Everyone seemed to go very, very still.
The Jotun leader, his face smeared with blood, stepped forward. “This is not your fight, Muspelheim. This is a matter for Jotunheim. Step away.”
Sólveig took in the scene in front of her, her gaze flicking to Darcy and her eyes narrowing. “The girl is counted friend to Muspelheim. She bears the blade of Queen Hjördís. You had no right to harm her.”
Darcy heard Jane’s quiet intake of breath, and she looked over at her friend. Jane was looking between Sólveig and Darcy and back again. “What did you do?” she hissed.
“She protects the destroyer of our world,” replied the Jotun.
Sólveig looked Loki over once and shrugged. “Take him, if you like. I care not. But you will not touch Darcy.”
Loki took a step backwards towards Darcy, and she reached forward and grabbed hold of his pant leg. “Yeah, sorry, that’s not going to work,” she said.
“Jotunheim will have justice,” the Jotun hissed. “Will all the realms stand against our right to see him pay for his crimes?”

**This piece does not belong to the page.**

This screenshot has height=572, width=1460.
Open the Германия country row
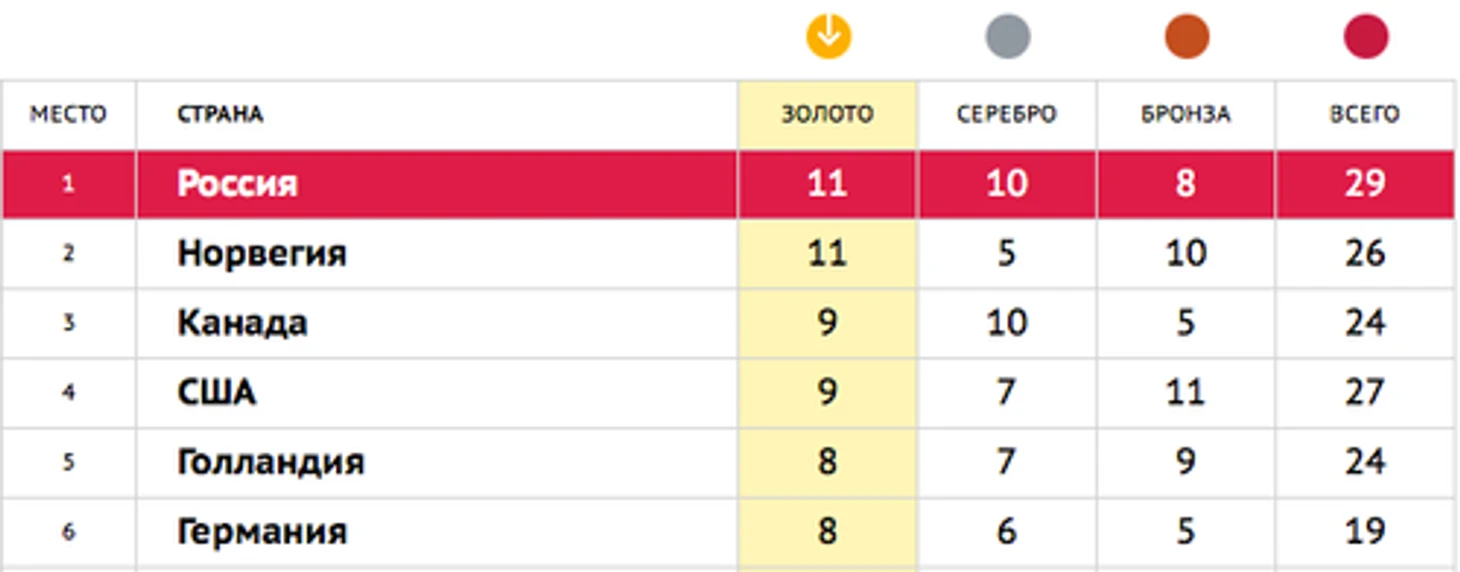point(728,531)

“Him, no,” said Sólveig. “But you punish others with your actions.”
“She defends him.”
Sólveig seemed to begrudgingly admit the point. “Darcy,” she said, more quietly. “Step away.”
“I can’t,” said Darcy.
Loki looked down at her solemnly, his mouth sit in a grim line. Gently he pried her hand off him, running his thumb along the length of her forefinger in a subtle caress before letting it go.
“I have a suggestion,” he said. “If I may.”
“We do not barter with monsters and killers,” snapped the Jotun.
Loki flinched, visibly. Then, with an odd twisting movement of his hands, he produced the Casket of Ancient Winters. A murmur arouse amongst the Jotun, and they seemed to shift, pressing in.
“Not even for this?” Loki asked.
“Speak,” said the Jotun, his voice low and angry.
“You have slain me once – I have been accused of crimes and I accept my guilt. I have borne the pain of death, felt the ice of Jotunheim enter my breast and I have walked in Helheim. I live with the memory of that penance, and the echo of your blade within my chest – I will not forget it. But, leave this world, leave me, and I will live on with it, and you with the Casket may begin to rebuild your home. A chance at new life seems the greater penance that I can offer than my death, does it not?”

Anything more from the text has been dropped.